Hi, It's great to find this forum.
I'm teaching myself QM using Shankar, it's a great book, I've covered 8 chapters so far.
My question is about the notion of using Path Integral method to calculate the propagator. The recipe given by Shankar says the propagator is
$U(x,t;x')=A\int \exp{\frac{iS[x(t)]}{\hbar}}\mathcal{D}[x(t)]$
where the integral sums over all possible paths connecting (x',0) and (x, t)

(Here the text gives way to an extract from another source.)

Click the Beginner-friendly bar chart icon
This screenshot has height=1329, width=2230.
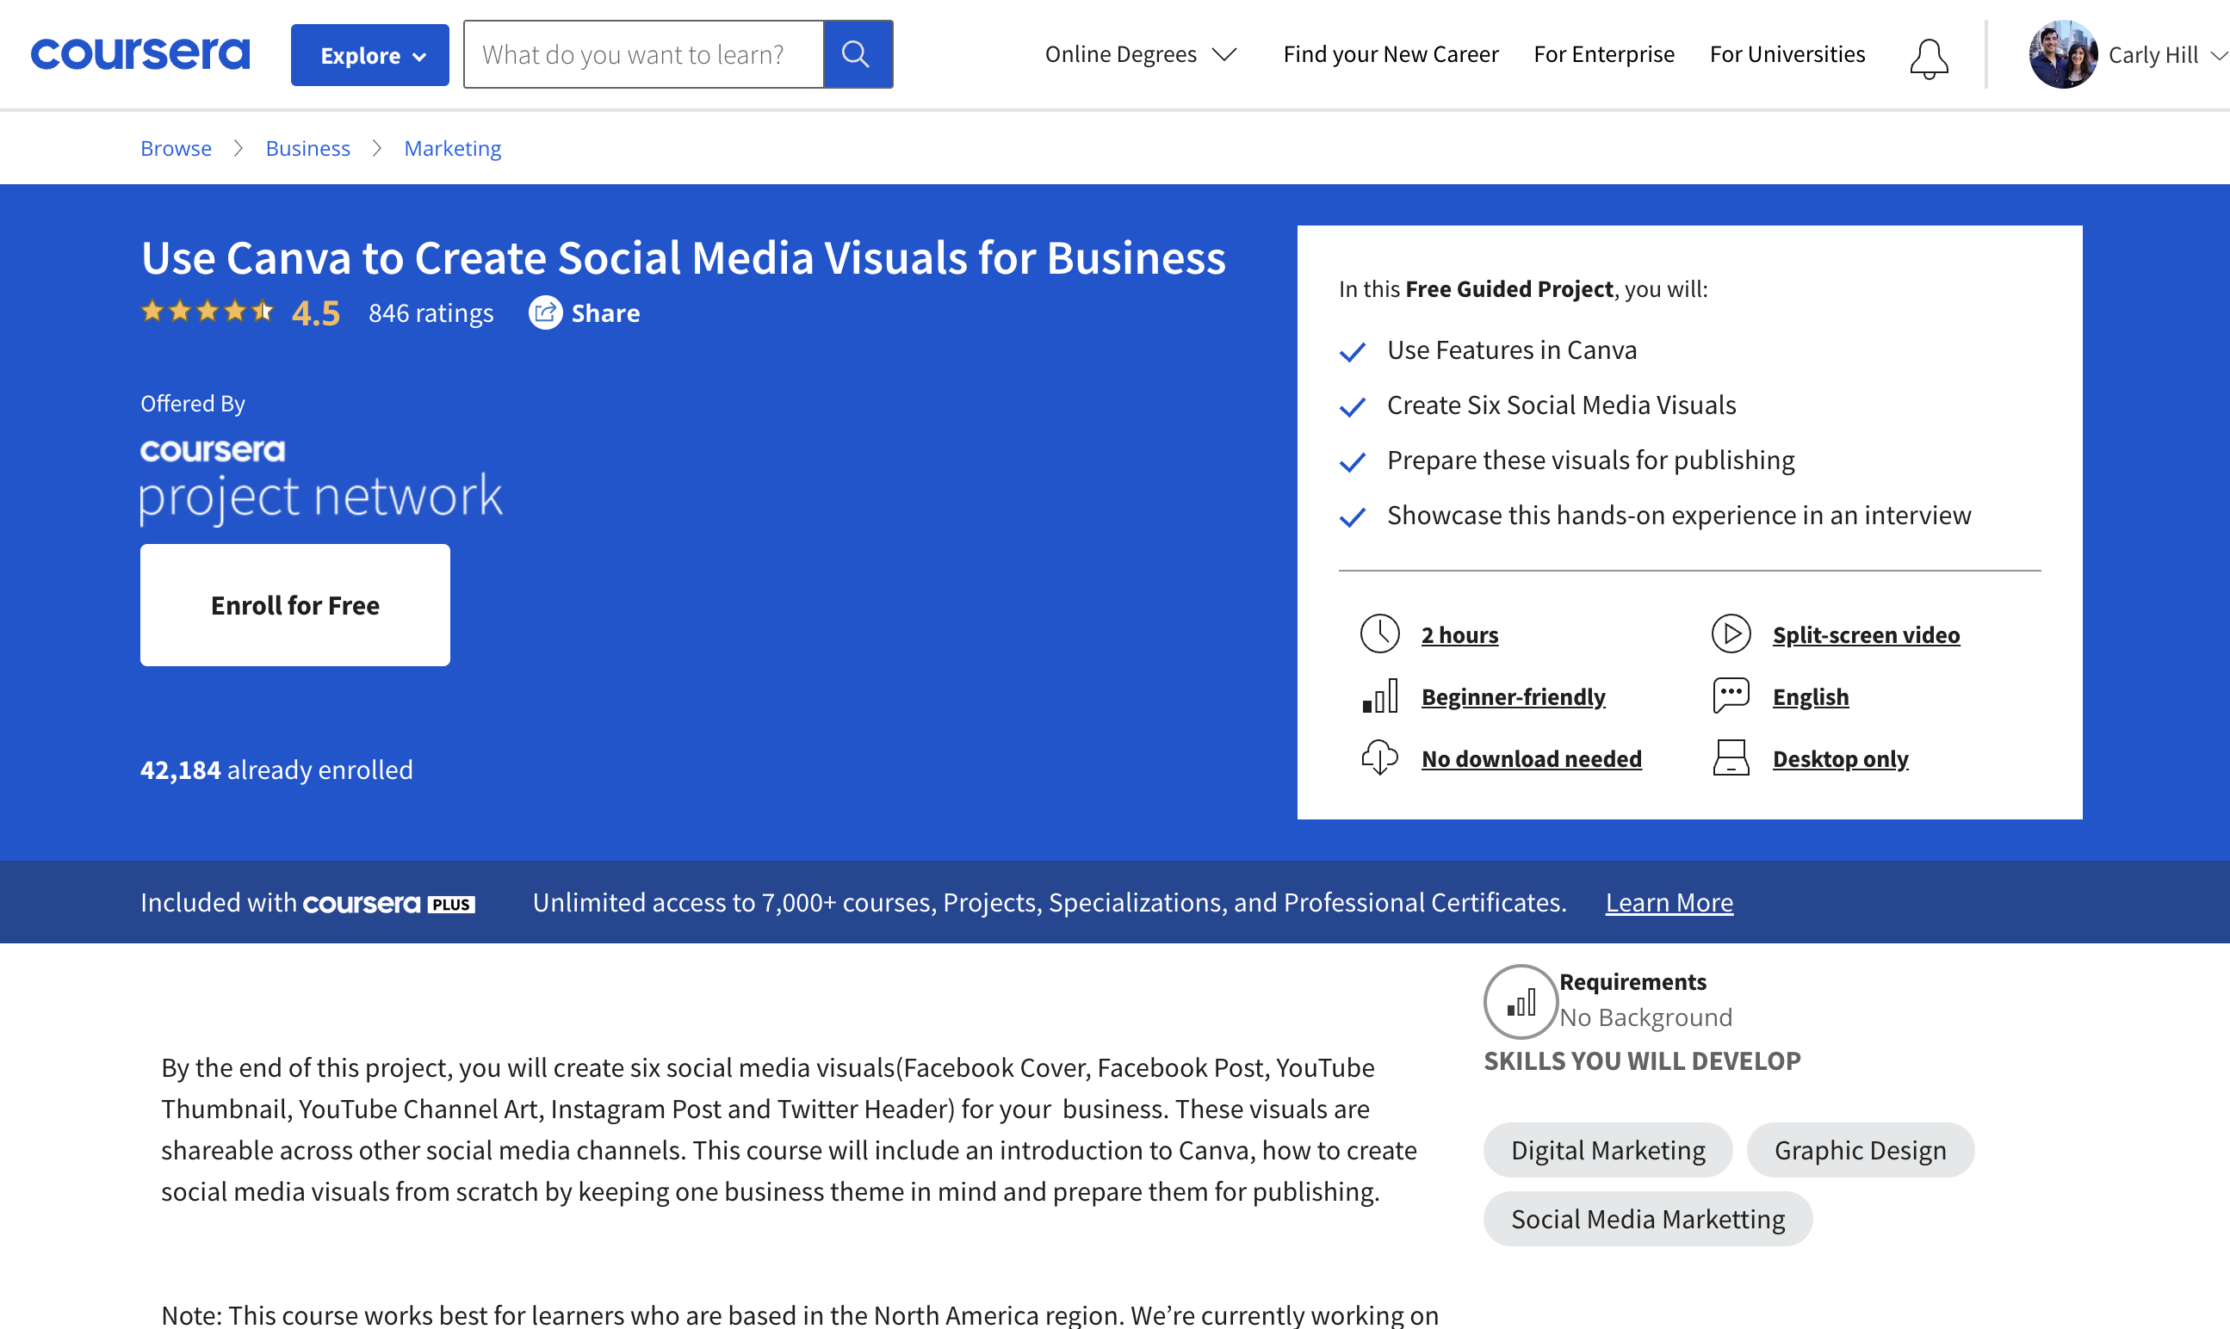1379,696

He went on to prove that if the potential is in the form of
$V=a+bx+cx^2+d\dot{x}+ex\dot{x}$
then the propagator has a simpler form:
$U(x,t;x')=e^{iS_{cl}/\hbar}\cdot A(t)$

In his proof for this, he simply assumed that given x, t and x', the there exists one and only one classical path - at least the action S is well defined. But I found this part confusing, two counter examples:

1. In a harmonic oscillator of angular frequency ω, let x=x'=0, and t=2π/ω, apparently there are infinite classical paths connecting (x', 0) to (x, t) - no matter what your initial velocity, you always come back to the same spot after one full period.

2. Similarly, if x=x'=a > 0, and t=π/ω, there will be no classical paths (there's no way to come back to the same non trivial spot after half period!

In case 1, luckily all such classical paths have the same action S=0, so we can still find the propagator following $U(x,t;x')=e^{iS_{cl}/\hbar}\cdot A(t)$

But in case 2, there is no classical path at all, what does this imply for the propagator, does the propagator not exist? In QM, the propagator connects one state to the other, so it should always be well-defined.

I'm sure this is treated more rigorously in non-elementary Path Integral texts, but before diving into those, maybe someone here can explain in simple words what this means.
Thanks

2. Nov 16, 2012

### RUTA

If there is no classical path connecting the points, then his derivation doesn't obtain. In those cases, you have to use eqn 8.6.1 directly -- you don't have his shortcut. Even though there is no way for the particle to get from x to x' in time t' classically (potential barrier for example), there may be a non-zero probability of finding the particle there.

3. Nov 16, 2012

### cattlecattle

Thanks for the reply, that makes sense. What about the case where there are multiple classical paths connecting (x', t') and (x, t)? I have a hunch that this problem will go away if they all yield the same action S, but I don't know if this is true.

4. Nov 16, 2012

### RUTA

I think his derivation would still hold, you would just pick a particular classical path and proceed. Multiple classical paths for the same potential require unusual circumstances (e.g., curved spacetime or wormholes). Your oscillator example produces multiple classical paths for the same potential (same frequency), because you supplied boundary conditions that are automatically satisfied per periodicity and therefore you don't have a unique solution to the second-order, classical differential equation of motion.

5. Nov 16, 2012

### atyy

Is the particle on a ring related to what you are asking?
http://felix.physics.sunysb.edu/~abanov/Teaching/Spring2009/Notes/abanov-cp02-upload.pdf: "This vector potential is not observable in classical mechanics but aﬀects the quantum spectrum because of multiple-connectedness of the ring (there are many non-equivalent ways to propagate from the point 1 to the point 2 on a ring)."